I've written many times here about my dad, how we meet weekly for breakfast on Wednesdays, and how he's taught me so many things about life, and about being gracious with what life give you. I've written about how, in the last few years, now that I'm an adult, I've gotten to know my dad in a new way, very different from the man I knew when I was little. But this is all very recent stuff with my dad. It's only been the last 5 or 6 years that I've gotten to know him very well.
When I think back on my childhood, there were many wonderful memories of camping and fishing and stuff like that with dad, but the truly shaping memories of my youth involve my mom. Dad worked, as dad's do, but mom was always home. Always there. Rock steady. Unmovable. At least to my childlike eyes.
Yesterday I had lunch with my mother. Sometimes forget just how blessed I am.
Mom is just about as old as dad, in her mid 70's. Not a young chicken by an means, but still as spry as a young woman. Her body is getting older and slowing down, but her mind is still sharp as a razor. I don't often get the chance to sit down and just talk freely with my mom. Yesterday was wonderful.
We met at Applebees on Arden Way about 11am. We both had salads (she's a diet enthusiast, and always has been, so I couldn't exactly order a big ol' hamburger without getting a "look" from mom. Dang it, I'm a grown man, but she's STILL mom). And we started to talk. We talked about family: my kids, my cousins, brothers, their families, etc. Just kinda getting up to date on what's new with my huge extended family. We talked a little bit about my friend that I wrote about 2 posts back, and my thoughts about that.
Then, the most enjoyable topic arose. She asked me how much I remembered about our trip to New York state when I was 12 years old? I thought I remembered everything, but evidently not! I was only 12 at the time, and (this blows mind) she was about MY age now when she took my sister and I on a Greyhound bus, 4 days across the USA, from Sacramento to upstate New York. What a trip that was!
We talked about everything regarding that trip.

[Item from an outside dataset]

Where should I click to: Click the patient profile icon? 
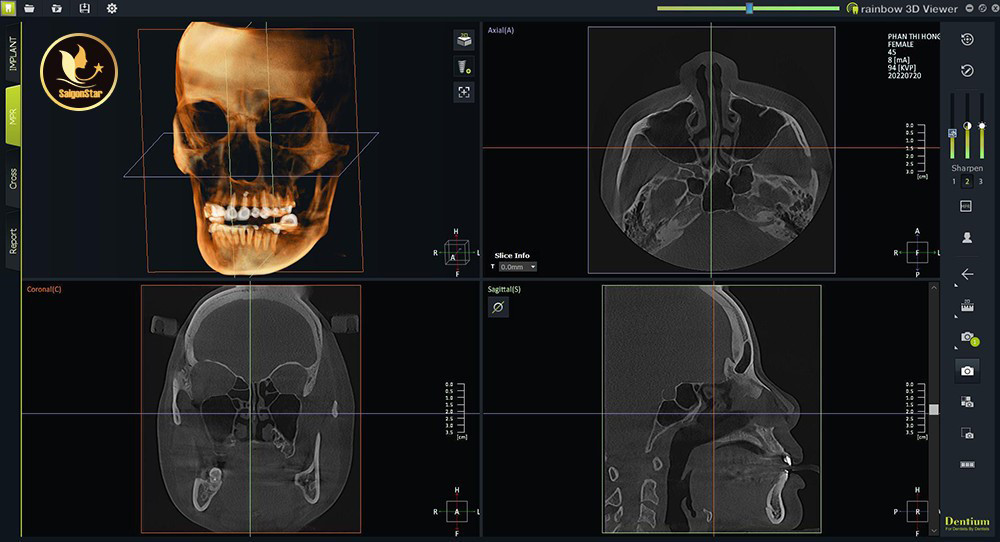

She asked me if I remembered the guy touching me. I said "what?!". I didn't remember any guy touching me! She said, since she and my little sister sat together, I always sat alone across from her, with whatever passenger sat in the 2nd seat next to me. Usually, people were just fine. But I guess there was this one guy sitting next to me for a short leg of the trip, and sometime during the night I whispered across to my mom and said, "this guy keeps touching me." So mom put my sister on her lap, and put me in the seat next to her. After a bit, my mom went up and told the bus driver, because the guy kept giving her weird looks that creeped her out. Mom said the driver stopped the bus and put the guy off the bus in the middle of a corn field in Iowa!
Talk about weird, I don't remember that AT ALL.
I remember the trip, but it was from my 12-year old perspective.
I remember a sweet old lady who sat next to me for one night when we were on the return trip. I kept accidentally leaning on her in my sleep, but then I'd wake up and lean back over the other way, so I wasn't leaning on her, ya know. Not cool for a 12-year old boy to be touching some strange lady. Anyway, after about the third time, she just said quietly, "It's ok sweetie... go to sleep," and I remember snuggling up against this nice old lady and sleeping like a rock.
I remember nasty brown ketchup in the packets at the Cheyenne bus station.
I remember the bus driver missing a dinner stop, and my mom having the only food on the bus. She brought some fruit and crackers for my sister and I, and we shared the food with all the little kids. The adults we SO ticked off at the driver.
I remember these two little kids, brother and sister, getting on the bus in New York, and riding with us all the way to Salt Lake City. They were about 9 and 11 years old, traveling alone (but this was 1976). They took to my mom right away, and for two days, we played and talked and giggled. I remember them standing at the bus station in Salt Lake City, at 10pm, alone with only the clerk there, waiting for their parents to pick them up, crying as the bus left.
I don't remember my mom asking two policeman in the New York City bus depot take me to the bathroom. She said it was so scary there, and I had to pee so bad, that she waved down two NYPD officers, and said she wouldn't let me go to the bathroom my myself in this place, and asked if they'd go with me. She says they were really nice. We actually sat on our luggage so no one could steal it.
Oh, the memories go on and on. Suffice it to say, mom and I had a wonderful lunch. She's such a wonderful lady, and I often take her for granted. She given me so much, and continues to help me to this day.
I sometimes forget just how blessed I am.